In short, a perfectly legal cord of wood – 128 cubic feet of green roundwood, four feet long, bark attached, casually piled – could conceivably be reduced to 90 cubic feet by the time it’s dried, debarked, cut and split, and neatly stacked under cover in your woodshed.

The key for the consumer is to know how much they’re being charged, and for what. In other words, “Trust, but verify.” A price of $350 per cord might be a relative bargain if that cord ends up filling 150 cubic feet in your woodshed, especially if it’s a high-BTU wood, such as oak, hard maple, or hickory. These species pack 20 percent more BTUs than cherry, paper birch, or soft maple, for example. Pay $150 for what’s really a 16-inch face cord, and you’ve been ripped off, regardless of the species.
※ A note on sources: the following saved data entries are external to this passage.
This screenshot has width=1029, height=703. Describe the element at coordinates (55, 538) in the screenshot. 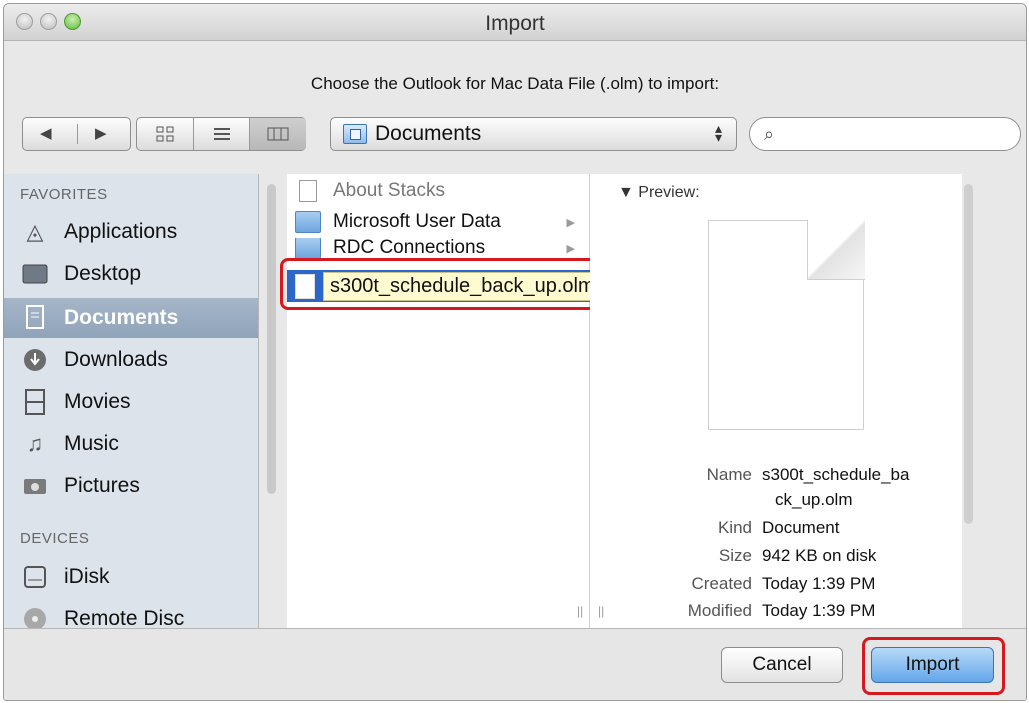

I see `devices-header: DEVICES` at that location.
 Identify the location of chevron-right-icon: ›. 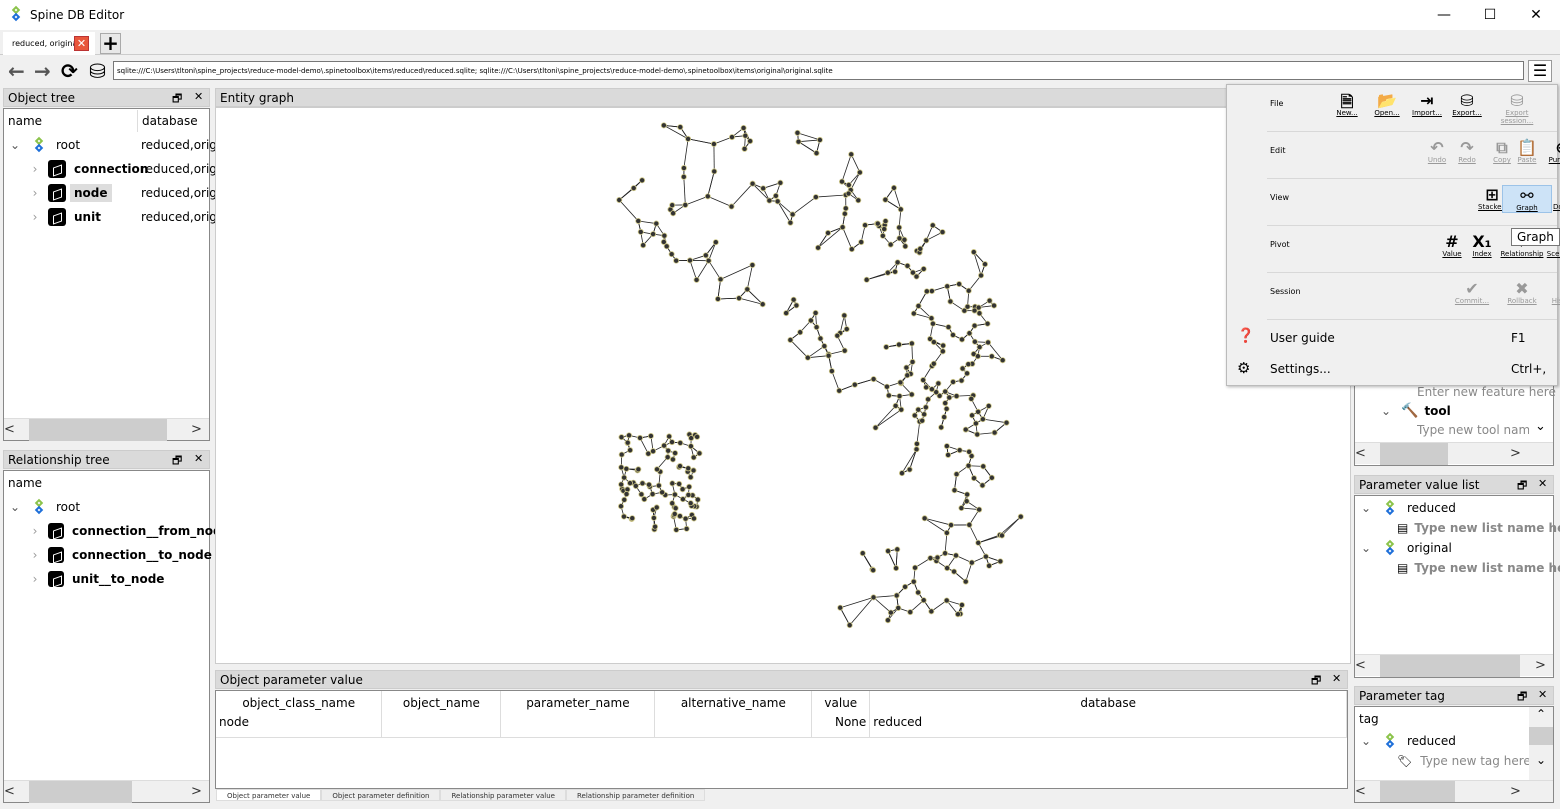
(35, 217).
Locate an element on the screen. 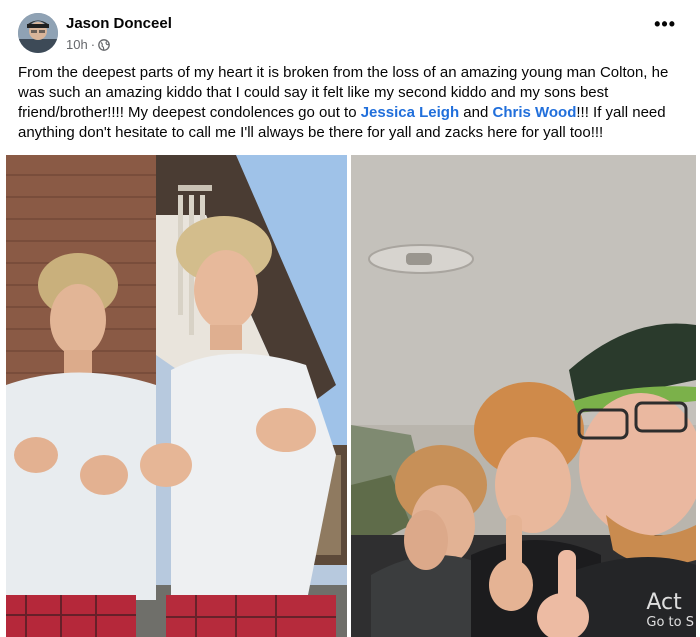 The height and width of the screenshot is (637, 700). post-meta: 10h · is located at coordinates (88, 44).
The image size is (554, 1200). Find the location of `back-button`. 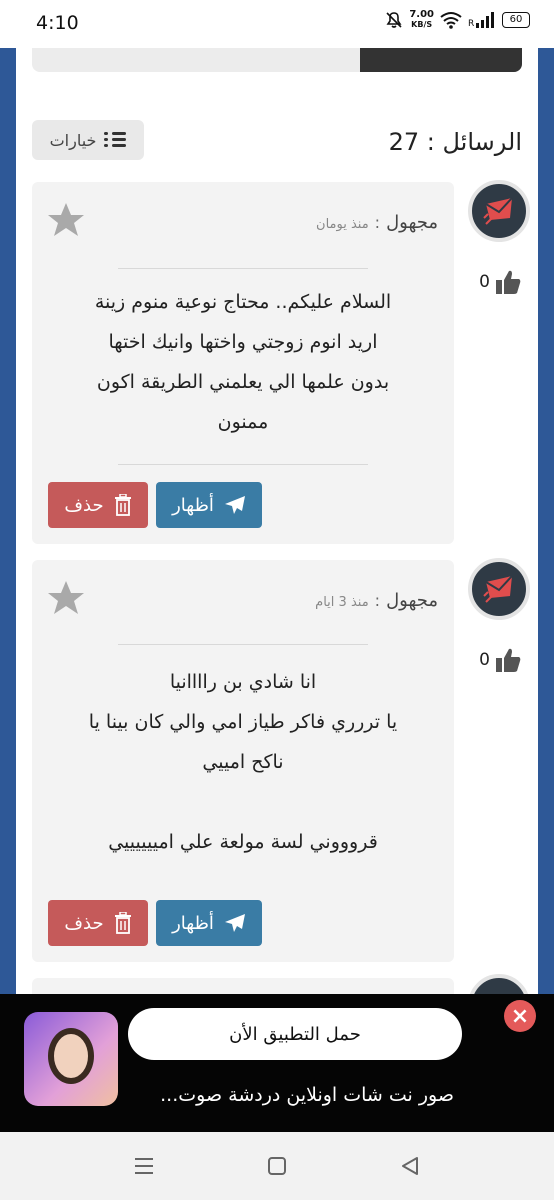

back-button is located at coordinates (410, 1166).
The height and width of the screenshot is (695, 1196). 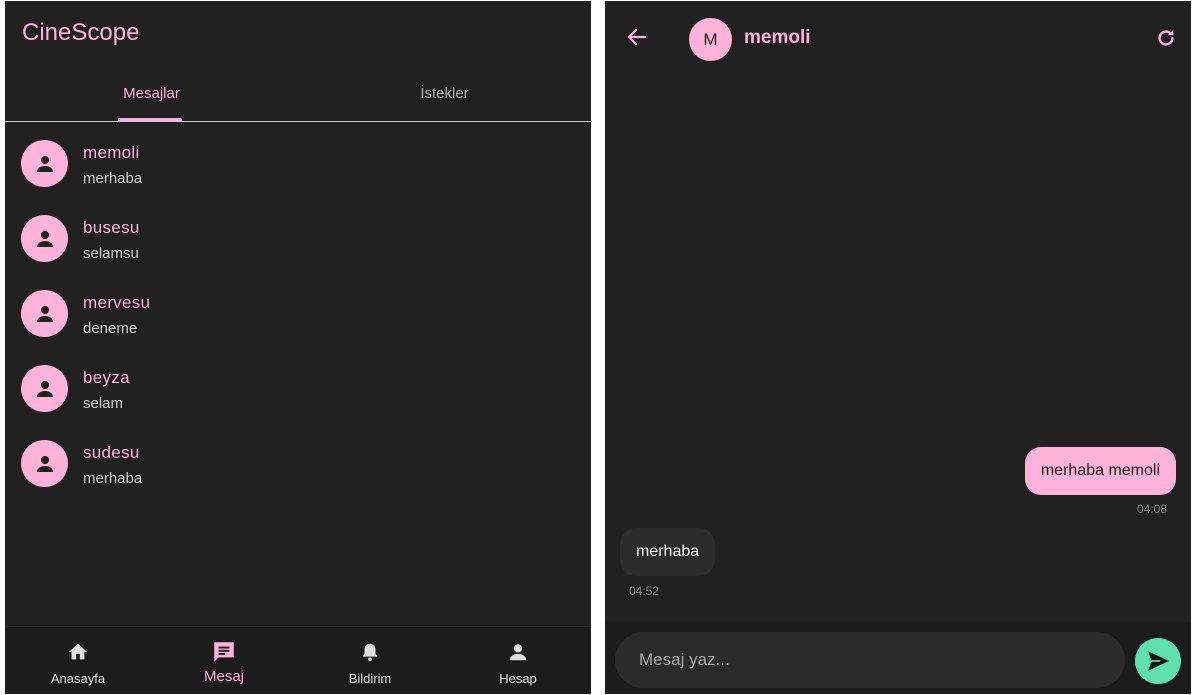 I want to click on send-button, so click(x=1158, y=661).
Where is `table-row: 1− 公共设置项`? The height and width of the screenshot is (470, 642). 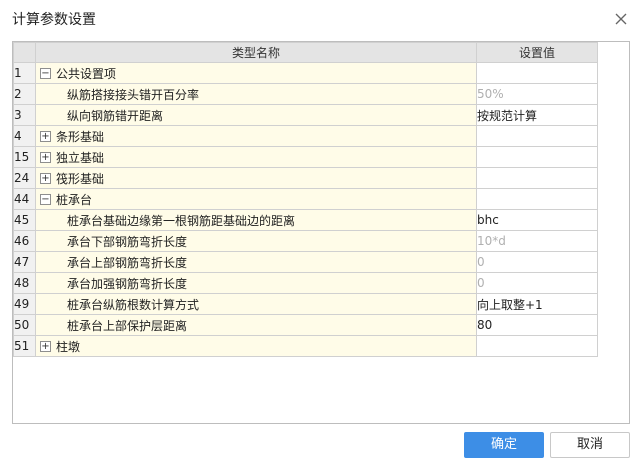
table-row: 1− 公共设置项 is located at coordinates (306, 73).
The bottom line is that, when heating oil is selling for $4.00 per gallon, the equivalent BTUs in a cord of seasoned, mixed species hardwood are worth $557.08. If you’re paying less than that for 128 cubic feet, you’re ahead.

Discussion *

Jan 01, 2015

We started selling firewood in North Jersey and from what I’ve seen and counted in the past years is there should be 480 pieces of wood in a cord.

Scott
Sep 24, 2014

I sell firewood, and some customers were asking me so many questions about how many pieces I sell per cord, I decided to cut my pieces shorter, 14 or 16 inches long, just so I could give them more pieces.  People like to see more pieces, even though it is the same amount of wood by volume.